我和安安是双胞胎,但从小没人认错过我们。
她像妈妈,圆眼睛,爱笑,嘴甜,走到哪儿都讨人喜欢。
我像爸爸,眉眼寡淡,话少,亲戚聚会时永远缩在角落。
小时候邻居阿姨逗我们,总说安安像颗糖,我像颗药片。
妈妈听了笑着点头,从来没替我反驳过一句。
三年前分班考试,我和安安同时进了重点班。
班主任打电话到家里报喜,妈妈的声音穿过客厅响得整层楼都能听到。
“安安太棒了,周末带你去吃牛排。”
挂了电话她经过我房间,脚步顿了顿。
“汐月,你也在重点班。
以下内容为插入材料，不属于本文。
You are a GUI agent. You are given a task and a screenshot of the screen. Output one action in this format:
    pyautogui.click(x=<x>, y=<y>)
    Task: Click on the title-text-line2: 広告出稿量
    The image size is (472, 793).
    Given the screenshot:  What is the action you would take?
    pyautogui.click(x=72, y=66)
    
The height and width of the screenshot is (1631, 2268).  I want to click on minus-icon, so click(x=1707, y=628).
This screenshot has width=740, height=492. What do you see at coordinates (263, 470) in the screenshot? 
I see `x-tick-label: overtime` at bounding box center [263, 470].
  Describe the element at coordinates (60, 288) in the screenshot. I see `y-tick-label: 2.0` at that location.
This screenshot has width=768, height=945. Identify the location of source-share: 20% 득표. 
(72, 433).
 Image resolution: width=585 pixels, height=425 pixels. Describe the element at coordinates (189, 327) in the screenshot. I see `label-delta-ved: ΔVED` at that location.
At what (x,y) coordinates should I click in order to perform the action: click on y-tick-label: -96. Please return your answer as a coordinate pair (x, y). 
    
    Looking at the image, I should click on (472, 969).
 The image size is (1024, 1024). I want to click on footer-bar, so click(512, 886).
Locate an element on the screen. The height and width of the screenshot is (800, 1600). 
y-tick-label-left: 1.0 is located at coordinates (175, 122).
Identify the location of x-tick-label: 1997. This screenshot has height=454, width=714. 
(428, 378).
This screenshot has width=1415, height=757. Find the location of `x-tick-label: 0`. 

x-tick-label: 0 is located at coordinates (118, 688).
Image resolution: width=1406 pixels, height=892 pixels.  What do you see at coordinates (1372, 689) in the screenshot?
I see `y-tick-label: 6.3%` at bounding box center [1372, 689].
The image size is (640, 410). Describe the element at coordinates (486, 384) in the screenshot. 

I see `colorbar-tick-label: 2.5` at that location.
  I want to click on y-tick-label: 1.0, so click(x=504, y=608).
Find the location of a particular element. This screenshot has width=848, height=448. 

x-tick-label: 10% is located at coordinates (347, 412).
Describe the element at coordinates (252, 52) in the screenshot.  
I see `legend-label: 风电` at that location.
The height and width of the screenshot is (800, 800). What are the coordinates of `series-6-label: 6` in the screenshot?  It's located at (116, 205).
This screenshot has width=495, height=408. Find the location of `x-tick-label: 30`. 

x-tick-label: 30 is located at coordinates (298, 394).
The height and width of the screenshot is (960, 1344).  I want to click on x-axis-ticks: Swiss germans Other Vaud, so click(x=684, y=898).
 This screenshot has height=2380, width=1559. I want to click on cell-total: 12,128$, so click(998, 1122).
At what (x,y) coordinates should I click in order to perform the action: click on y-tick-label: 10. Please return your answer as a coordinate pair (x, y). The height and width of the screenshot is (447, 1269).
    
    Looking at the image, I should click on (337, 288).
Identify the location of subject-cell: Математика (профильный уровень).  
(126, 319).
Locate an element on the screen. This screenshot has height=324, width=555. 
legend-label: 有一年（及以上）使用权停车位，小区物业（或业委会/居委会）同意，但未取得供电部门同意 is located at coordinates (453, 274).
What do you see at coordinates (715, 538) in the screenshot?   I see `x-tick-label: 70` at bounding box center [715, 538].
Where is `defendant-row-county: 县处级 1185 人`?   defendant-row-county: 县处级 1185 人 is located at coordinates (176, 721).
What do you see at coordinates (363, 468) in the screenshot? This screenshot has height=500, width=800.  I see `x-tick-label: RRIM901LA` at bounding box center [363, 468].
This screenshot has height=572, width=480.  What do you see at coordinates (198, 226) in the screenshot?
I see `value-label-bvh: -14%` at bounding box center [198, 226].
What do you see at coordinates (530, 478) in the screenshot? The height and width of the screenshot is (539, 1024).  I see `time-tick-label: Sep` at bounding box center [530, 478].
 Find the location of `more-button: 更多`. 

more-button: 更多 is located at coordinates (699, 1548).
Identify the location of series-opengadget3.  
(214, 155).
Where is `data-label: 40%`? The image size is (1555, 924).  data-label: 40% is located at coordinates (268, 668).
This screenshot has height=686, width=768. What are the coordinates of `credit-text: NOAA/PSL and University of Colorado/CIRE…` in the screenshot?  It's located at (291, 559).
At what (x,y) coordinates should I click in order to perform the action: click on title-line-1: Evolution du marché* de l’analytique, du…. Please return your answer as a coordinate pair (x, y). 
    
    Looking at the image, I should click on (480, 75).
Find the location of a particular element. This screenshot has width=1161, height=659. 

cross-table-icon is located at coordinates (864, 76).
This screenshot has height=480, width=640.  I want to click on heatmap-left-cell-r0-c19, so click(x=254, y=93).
”
我从作业本里抬起头,握着笔的手紧了一下。
“嗯。”
她哦了一声,像在确认一件无足轻重的事。
“那正好,你平时多帮安安补数学,她偏科。”
从那以后,每周三个晚上,我坐在安安房间里给她讲函数和导数。
安安趴在桌上打哈欠,手机藏在课本底下刷着短视频。
我讲完一道题,她眼皮都不抬。
“行了姐,我困了,你回去吧。”
期末考试成绩出来,我年级第三,安安年级第一百二十。
妈妈手里的成绩单被捏得发皱,指节用力到泛白,她盯着我。
“你怎么给你妹妹补的课,她退步了二十名。”
我张了张嘴,一个字都没说出来。
安安从房间里探出头,眼睛里蓄着泪。
“妈,不怪姐姐,是我自己笨。”
妈妈立刻将安安揽进怀里,手掌轻抚着她的背,转头丢给我一句。
“以后你别补了,我给安安报个一对一的老师。”
一对一,一节课四百块。
而我整大半年的免费付出,结算方式是一句“你别补了”。
那学期开始,安安的课外补习费用翻了一倍。
家里钱紧了,爸爸某天晚饭时放下筷子看着我。
“汐月,你那个周末的英语提高班就别上了,学费不便宜,你自己看书也一样。”
我说好。
同一个周末,安安的舞蹈课,钢琴课,一对一辅导,一样没停。
高二那年,学校推选参加物理竞赛的名额,班主任找到我。
“江汐月,你的物理成绩全年级最稳定,学校想推荐你参加省赛。”
报名费加培训费一共两千八。
我回家的那天,鞋子在门口换了很久,最后还是推开了客厅的门。
爸爸坐在沙发上看安安的舞蹈视频,妈妈在厨房给她炖燕窝。
我站在餐桌旁边,把报名表放在桌上,说了金额。
爸爸的眼都没从手机屏幕上抬起来。
“两千八,你一个女孩子搞什么物理竞赛,又不能当饭吃。”
妈妈端着炖盅走出来,瞟了一眼那张纸。
“就是,安安明年艺考还要花钱集训呢,你体谅体谅家里。”
报名表在桌上放了一夜。
第二天早上我收起来,叠成整齐的四折,夹进了日记本里。
后来我自己去学校旁边的奶茶店打了三个月的工,每天放学洗杯子拖地到晚上十点。
报名费是一块钱一块钱攒出来的。
省赛拿了一等奖那天,我捧着证书站在校门口,看见爸爸的车停在对面。
我心里一跳,以为他是来接我的。
车门打开,安安蹦下来,手里举着新买的iPad。
“爸,谢谢你,我一定好好画。”
爸爸笑着揉她的头发,发动车子,连我的方向看都没看一眼。
竞赛一等奖可以获得自主招生降分资格。
但我没用。
因为我裸分够了。
够去那个他们连名字都懒得查的学校。
机舱里空调吹得有点冷,我把校服外套裹紧了一些。
口袋里有一张户口迁移证,公安局的章印得方方正正。
迁出地那一栏,从今天起,和这个家再也没有关系。